Neural Networks

Next, lets look at a case study that ties together many of the different features of Flux that we have seen in the previous chapters: lets build a small neural network library. This chapter is heavily inspired by this blog post 1 and Michael Nielsen’s book on neural networks 2.

A Neural Network Layer with 3 inputs and 4 outputs.

Layers

Per wikipedia, a neural network 3 “consists of connected units or nodes called artificial neurons … Each artificial neuron receives signals from connected neurons, then processes them and sends a signal to other connected neurons… The output of each neuron is computed by some non-linear (activation) function of the totality of its inputs… The strength of the signal at each connection is determined by a weight… Typically neurons are aggregated into layers…”

Figure [fig]:neural-layer illustrates, on the left, a single neural network layer with 3 inputs and 4 outputs. Each output neuron receives a signal from each of the 3 input neurons, as shown by the edges from the inputs to the outputs. Furthermore, as shown on the right, each edge has a weight. For example, the ith output neuron has distinct weights weight[i][0] and weight[i][1] and weight[i][2] for each of its input neurons.

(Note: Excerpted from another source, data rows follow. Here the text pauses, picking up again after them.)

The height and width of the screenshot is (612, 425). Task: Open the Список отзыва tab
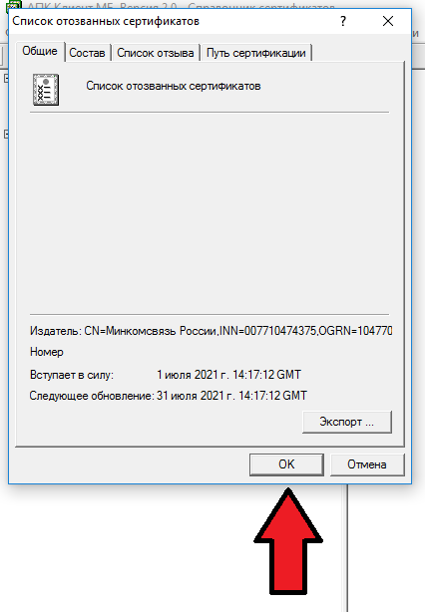(156, 53)
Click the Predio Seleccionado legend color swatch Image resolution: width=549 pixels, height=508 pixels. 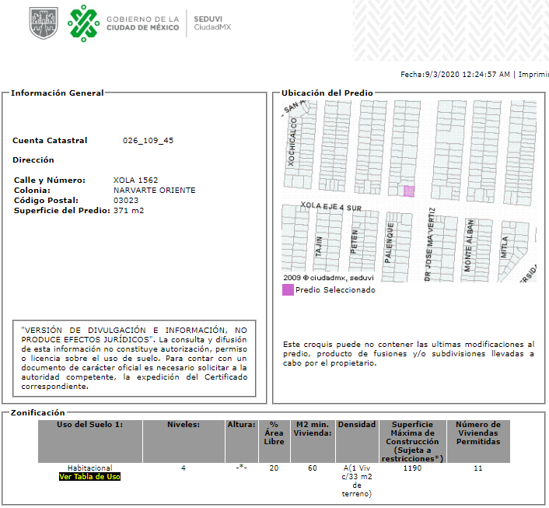point(288,289)
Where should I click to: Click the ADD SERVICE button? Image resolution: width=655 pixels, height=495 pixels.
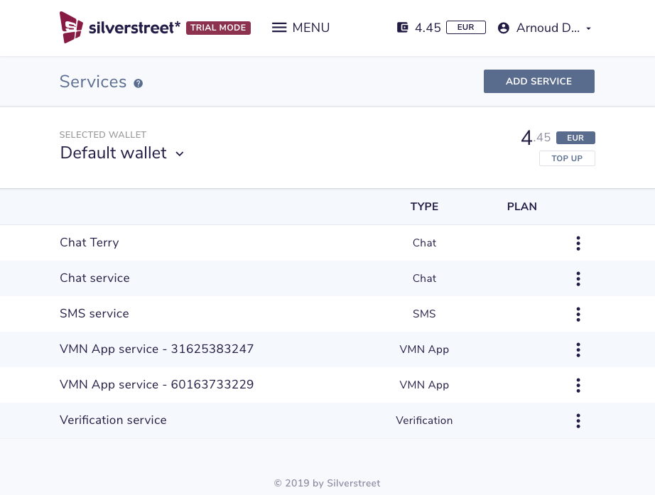[x=538, y=81]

Representing Layers We can represent a layer as a struct with fields for the number of inputs, outputs, weights, and biases.

struct Layer {
    num_inputs: usize,
    num_outputs: usize,
    weight: RVec<RVec<f64>>,
    bias: RVec<f64>,
    outputs: RVec<f64>,
}

Of course, the plain Rust definition says little about the Layer‘s dimensions. That is it does not tell us that weight is a 2D vector that stores for each of the num_outputs, a vector of size num_inputs, and that bias and outputs are vectors of length num_outputs. No matter! We refine the Layer struct with a detached 4 specification that makes these relationships explicit.

#[specs {
    #[refined_by(i: int, o: int)]
    struct Layer {
        num_inputs: usize[i],
        num_outputs: usize[o],
        weight: RVec<RVec<f64>[i]>[o],
        bias: RVec<f64>[o],
        outputs: RVec<f64>[o],
    }
}]
const _: () = ();

Lets step through the detached specification.

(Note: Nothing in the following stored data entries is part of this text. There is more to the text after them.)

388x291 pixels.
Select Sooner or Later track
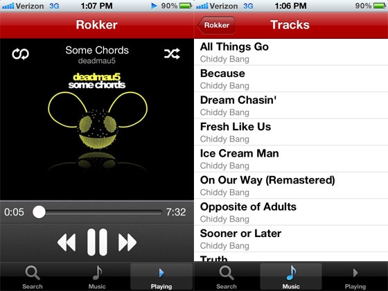coord(291,239)
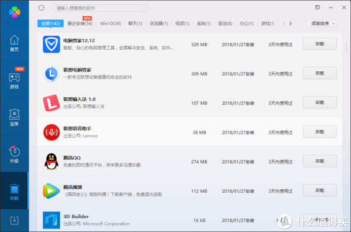Image resolution: width=351 pixels, height=232 pixels.
Task: Select the 卸载 trash icon in sidebar
Action: point(14,192)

  • First, we declare that the Layer struct is refined by two int indexes i and o, which will represent the input and output dimension of the Layer;

  • Next, we refine the num_inputs field as usize[i] and num_outputs field to be of type usize[o], meaning that its value is equal to the index i and o respectively, and hence, that those fields represent the run-time values of their respective dimensions.

  • Next, we refine the weight field to be a refined vector 5 of vectors RVec<RVec<f64>[i]>[o] indicating that for each of the o outputs, we have a vector of i weights, one for each input;

  • Finally, we refine the bias and outputs fields to be vectors of length o, indicating a single bias and output value for each output neuron.

Why Detach? We could just as easily have written the above as a regular attached specification, using attributes on the fields of the Layer struct. We chose to use the detached style here purely for illustration, and because I personally think its somewhat easier on the eye.

Creating Layers

Next, lets write a constructor for Layers.

Initializing a Vector Since we have to build nested vectors, it will be convenient to write a helper function that uses a closure to build a vector of some given size.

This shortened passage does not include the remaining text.